The Obama crew's response to Romney's surface-skimming speech was not a partisan reflex. Days afterward, Bill Kristol, the neoconservative commentator who loves to be cranky about Romney, slapped the Republican presidential nominee for not describing what he'd do in the Oval Office:
I thought that they should do a more forward-looking emphasis on the next four years. They thought they're comfortable with asking voters to pass judgment on the last four years and…just reassuring people about Mitt Romney.
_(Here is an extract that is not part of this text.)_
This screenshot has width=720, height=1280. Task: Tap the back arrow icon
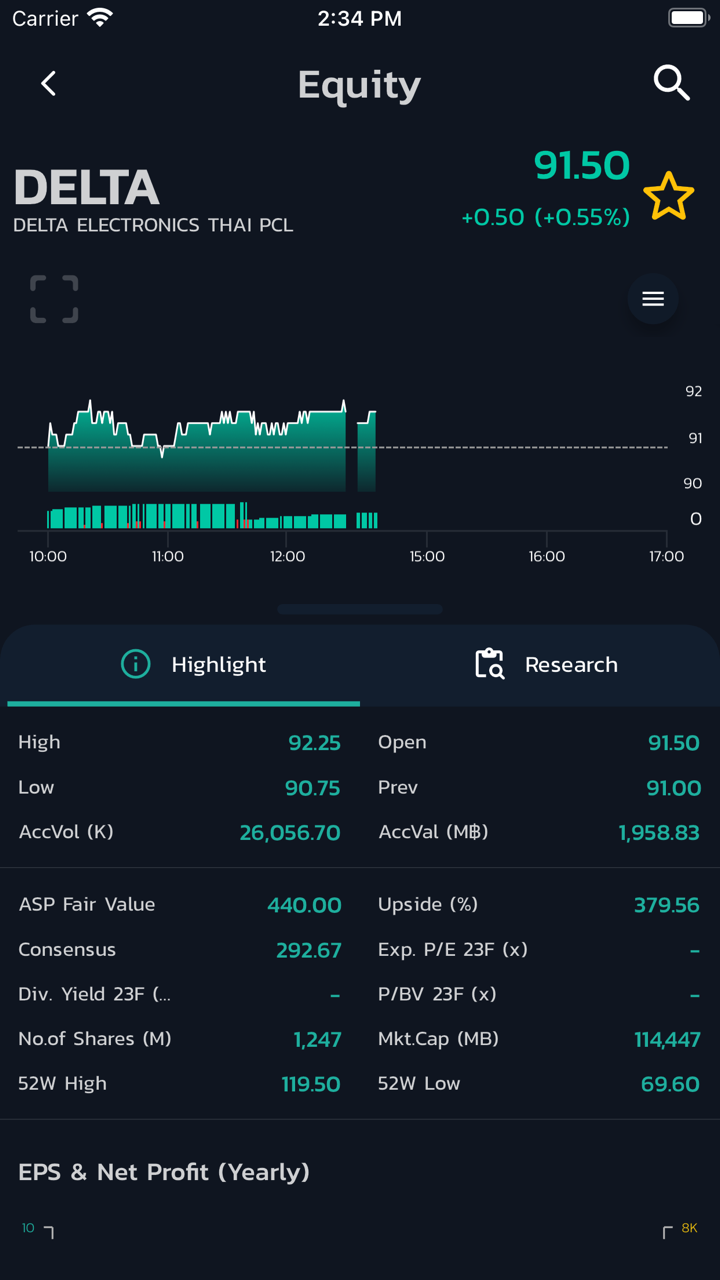(48, 84)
You talk to the top Romney strategists, they use that word an awful lot. We have to reassure voters about Mitt Romney. He doesn't hate women, he's a likable guy. He's a generous guy. The Republican Party is diverse. That's enough, plus the case against Obama. That's their theory of the race and they had a convention that fit with their theory of the race. If you believe and I'm more inclined to this other belief, that you need to actually convince voters by making a positive case for the Romney-Ryan ticket, there was much less of that.
With his speech, Romney certainly didn't use policy details to attract voters. And voters, for this or other reasons, did not react strongly. Gallup found that only 38 percent judged Romney's speech excellent or good. This was the lowest mark in years for a presidential acceptance speech (John McCain in 2008, 47 percent; Obama in 2008, 58 percent; George W. Bush in 2004, 49 percent; John Kerry in 2004, 52 percent; Al Gore in 2000, 51 percent; Bush in 2000, 51 percent; Bob Dole in 1996, 52 percent). Going light on the policy substance didn't seem to help Romney, who appears to have earned no significant boost from his convention.